After a long winter in the city, with the pandemic, and the occasional loneliness, living in the countryside, with a family, gives me the space to finally breathe freely again. Being here makes one forget that there is a global health crisis, that people don’t find a parking spot (just park on the field!) or that you would be able to hear when your neighbors are doing. As I get back to Tartu in the middle of May, the town seems huge to me, too loud, too full of people, crammed almost. And remember: Tartu has just over 93,000 inhabitants! But from now on, I will always have this quiet place (well, quiet apart from the children screaming and the sheep bleeking) to come back to.

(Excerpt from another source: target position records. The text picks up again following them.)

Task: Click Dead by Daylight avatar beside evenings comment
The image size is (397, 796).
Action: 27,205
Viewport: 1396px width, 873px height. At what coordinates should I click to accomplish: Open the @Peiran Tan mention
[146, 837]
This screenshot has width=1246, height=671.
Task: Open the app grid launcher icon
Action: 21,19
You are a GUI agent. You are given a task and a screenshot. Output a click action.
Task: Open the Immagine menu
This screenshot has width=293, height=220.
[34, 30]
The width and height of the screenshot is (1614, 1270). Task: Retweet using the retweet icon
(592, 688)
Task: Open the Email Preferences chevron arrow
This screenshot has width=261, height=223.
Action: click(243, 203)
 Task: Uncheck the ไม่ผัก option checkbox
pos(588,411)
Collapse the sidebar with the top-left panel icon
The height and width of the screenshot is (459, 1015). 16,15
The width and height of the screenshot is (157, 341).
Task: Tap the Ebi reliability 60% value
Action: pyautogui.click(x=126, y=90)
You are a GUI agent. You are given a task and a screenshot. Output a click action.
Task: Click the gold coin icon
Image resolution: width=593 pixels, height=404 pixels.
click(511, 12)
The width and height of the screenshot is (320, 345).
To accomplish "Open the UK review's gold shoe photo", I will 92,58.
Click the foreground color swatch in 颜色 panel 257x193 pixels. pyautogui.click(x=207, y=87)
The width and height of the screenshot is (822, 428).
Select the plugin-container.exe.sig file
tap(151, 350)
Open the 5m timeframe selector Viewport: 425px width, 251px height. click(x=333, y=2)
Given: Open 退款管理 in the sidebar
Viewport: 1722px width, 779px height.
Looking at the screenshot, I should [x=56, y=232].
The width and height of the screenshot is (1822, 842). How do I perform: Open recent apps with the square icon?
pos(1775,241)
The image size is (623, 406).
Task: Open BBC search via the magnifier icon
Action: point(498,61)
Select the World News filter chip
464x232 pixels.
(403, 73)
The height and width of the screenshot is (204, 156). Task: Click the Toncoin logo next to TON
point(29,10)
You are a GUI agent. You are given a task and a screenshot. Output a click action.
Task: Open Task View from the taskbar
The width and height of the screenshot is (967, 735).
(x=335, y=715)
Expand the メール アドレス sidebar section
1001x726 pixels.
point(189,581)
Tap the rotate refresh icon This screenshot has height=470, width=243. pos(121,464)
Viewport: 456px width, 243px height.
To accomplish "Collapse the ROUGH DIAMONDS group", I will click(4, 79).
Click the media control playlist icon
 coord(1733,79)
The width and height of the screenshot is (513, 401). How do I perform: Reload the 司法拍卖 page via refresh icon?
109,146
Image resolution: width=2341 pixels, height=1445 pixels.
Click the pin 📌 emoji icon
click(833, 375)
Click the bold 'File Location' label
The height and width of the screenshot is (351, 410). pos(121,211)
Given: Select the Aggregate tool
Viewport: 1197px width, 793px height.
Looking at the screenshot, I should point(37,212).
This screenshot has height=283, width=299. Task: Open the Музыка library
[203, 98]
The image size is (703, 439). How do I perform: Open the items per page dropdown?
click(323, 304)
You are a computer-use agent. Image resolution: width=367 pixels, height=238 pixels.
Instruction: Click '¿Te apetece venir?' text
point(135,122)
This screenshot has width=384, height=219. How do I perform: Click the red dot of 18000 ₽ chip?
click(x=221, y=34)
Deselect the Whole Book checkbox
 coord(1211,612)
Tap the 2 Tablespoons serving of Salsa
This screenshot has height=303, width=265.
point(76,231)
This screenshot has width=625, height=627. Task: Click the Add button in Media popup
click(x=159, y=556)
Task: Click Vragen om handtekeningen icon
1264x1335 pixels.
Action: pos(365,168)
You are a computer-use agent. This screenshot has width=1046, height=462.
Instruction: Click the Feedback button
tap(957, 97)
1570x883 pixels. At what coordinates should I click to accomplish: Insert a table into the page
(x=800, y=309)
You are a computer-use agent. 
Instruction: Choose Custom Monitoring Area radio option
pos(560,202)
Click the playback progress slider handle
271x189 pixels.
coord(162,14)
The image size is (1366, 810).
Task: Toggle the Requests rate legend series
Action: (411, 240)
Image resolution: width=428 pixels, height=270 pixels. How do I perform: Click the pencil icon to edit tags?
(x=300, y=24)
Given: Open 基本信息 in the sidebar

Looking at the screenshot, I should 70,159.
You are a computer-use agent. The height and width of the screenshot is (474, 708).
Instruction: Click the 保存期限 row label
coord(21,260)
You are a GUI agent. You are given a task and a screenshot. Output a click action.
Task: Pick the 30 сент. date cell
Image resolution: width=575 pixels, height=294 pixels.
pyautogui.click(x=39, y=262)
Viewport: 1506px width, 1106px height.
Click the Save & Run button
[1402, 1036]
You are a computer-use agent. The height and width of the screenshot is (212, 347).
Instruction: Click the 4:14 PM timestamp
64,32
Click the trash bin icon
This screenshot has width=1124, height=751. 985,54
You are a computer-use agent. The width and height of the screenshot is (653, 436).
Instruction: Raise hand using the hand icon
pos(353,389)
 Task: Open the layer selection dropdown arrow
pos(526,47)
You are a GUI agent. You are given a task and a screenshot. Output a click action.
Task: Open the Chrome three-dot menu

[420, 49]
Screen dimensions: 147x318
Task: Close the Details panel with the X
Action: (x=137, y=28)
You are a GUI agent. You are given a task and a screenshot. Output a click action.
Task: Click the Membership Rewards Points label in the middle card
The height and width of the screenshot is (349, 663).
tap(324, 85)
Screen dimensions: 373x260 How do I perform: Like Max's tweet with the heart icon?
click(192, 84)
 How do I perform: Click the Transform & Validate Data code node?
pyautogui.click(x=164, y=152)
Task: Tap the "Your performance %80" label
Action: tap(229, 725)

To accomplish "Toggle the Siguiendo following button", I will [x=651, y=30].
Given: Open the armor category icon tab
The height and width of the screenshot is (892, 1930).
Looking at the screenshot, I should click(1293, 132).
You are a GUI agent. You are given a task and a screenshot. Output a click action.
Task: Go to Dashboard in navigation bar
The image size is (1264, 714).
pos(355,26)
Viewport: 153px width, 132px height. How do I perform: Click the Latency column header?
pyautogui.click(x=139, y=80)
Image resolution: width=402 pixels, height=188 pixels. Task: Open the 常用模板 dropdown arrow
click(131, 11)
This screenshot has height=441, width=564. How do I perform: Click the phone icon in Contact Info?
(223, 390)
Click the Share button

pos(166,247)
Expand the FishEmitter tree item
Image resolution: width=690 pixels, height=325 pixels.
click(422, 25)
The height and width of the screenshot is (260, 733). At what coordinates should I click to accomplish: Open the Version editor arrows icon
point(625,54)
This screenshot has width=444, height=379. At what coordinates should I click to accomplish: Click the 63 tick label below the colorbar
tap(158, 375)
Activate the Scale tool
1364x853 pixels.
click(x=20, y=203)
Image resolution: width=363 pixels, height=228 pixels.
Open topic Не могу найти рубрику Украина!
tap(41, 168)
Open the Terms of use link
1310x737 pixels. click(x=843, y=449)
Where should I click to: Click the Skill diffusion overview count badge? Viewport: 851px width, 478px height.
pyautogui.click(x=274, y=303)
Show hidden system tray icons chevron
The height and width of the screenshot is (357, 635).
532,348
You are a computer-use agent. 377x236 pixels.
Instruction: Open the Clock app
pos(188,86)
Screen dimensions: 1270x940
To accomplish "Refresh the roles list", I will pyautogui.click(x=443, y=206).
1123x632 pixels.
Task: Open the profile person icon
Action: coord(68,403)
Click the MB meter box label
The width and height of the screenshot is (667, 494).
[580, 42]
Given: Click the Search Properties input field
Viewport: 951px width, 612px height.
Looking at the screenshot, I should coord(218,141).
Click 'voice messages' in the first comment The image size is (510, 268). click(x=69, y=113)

And I don’t even need to ask- all guests here just announce themselves. Farmers are always home and never have time. Also, in this house, there is always space for the people they like.


Spring was extremely short this year, summer is already here. I lay out the cowslips to dry for tea. Make fresh peppermint tea. Start vegetable experiments on my windowsill and find a community garden around the corner (I can finally compost!). Dig out my summer dresses. Make my own jam.

But as I am now practically a seven year old Estonian, it’s time to start music school. I want to learn an instrument, and my Estonian family has encouraged me to try the karmoška. It’s essentially a smaller and lighter cousin of the accordion, said to be easier to play, and although originally from Russia, played a lot in Southern Estonia. I don’t know if there even are private music teachers in Estonia, most are organized in music schools, and those are easiest to find. I ask the one closest to my home if they would be willing to teach an adult who might need to communicate some things in English. They say yes, and could I come by ion a certain day to talk more. As I get there, they ask if I would be interested in the theory lessons as well, and I guess that can’t hurt. Estonians are generally well educated in music, and I want to integrate more. “Allright”, the director of the music school says,2 and what would you like to sing for us?” I ask her to repeat the question in English, but I have understood correctly. I’m not just here to see the school, this is an audition. Thank god I can count on Curly Strings, she likes my singing, I have proven that I’m not completely without any musical talent, so I’m in. In the fall, my lessons will start.


But first, summer. Estonian summer. It’s actually stressful. Every free minute is spent outside with friends, laying in the grass, swimming in lakes and rivers, collecting fresh birch leaves to make a “viht” for the sauna, and barbecue over the open fire. I’ve actually not seen anyone barbecue over a commercial grill at all in Estonia. And while you constantly meet people, at the same time, nobody ever has time. There are berries to pick, there is jam to cook. Everybody does go to work, but people leave in the middle of the day, and between midsummer (June 24) and the end of August, the parking lot in front of our building is constantly empty, nothing much happens. But well, as a PhD student, there is always a lot to do. Festivals are happening, birthday parties that last 24 hours. You have to work in the garden and prepare for winter y collecting everything nature has to offer. It’s too light to go to bed before midnight, and too hot to sleep past six in the morning. The time of the famous white nights has begun, where around two at night you look at the horizon and wonder if it’s still sunset or already sunrise and it never gets completely dark. There is no sleep, there is no time to do anything inside the house or apartment. So now I finally understand why Estonians sleep and rest so much in the winter. Where all that jam and herbal tea comes from. Why they complain about the darkness and the cold. I even understand why supermarkets are always open until 10 pm: in the summer, that’s basically early evening. Summer also means: Mosquitoes. If you’ve ever been to a tropical country – you have no idea. Seriously, everybody just runs around slapping their arms and trying to get the bugs off, dusk and dawn are unpleasant times – and dusk and dawn, as I said, are really long.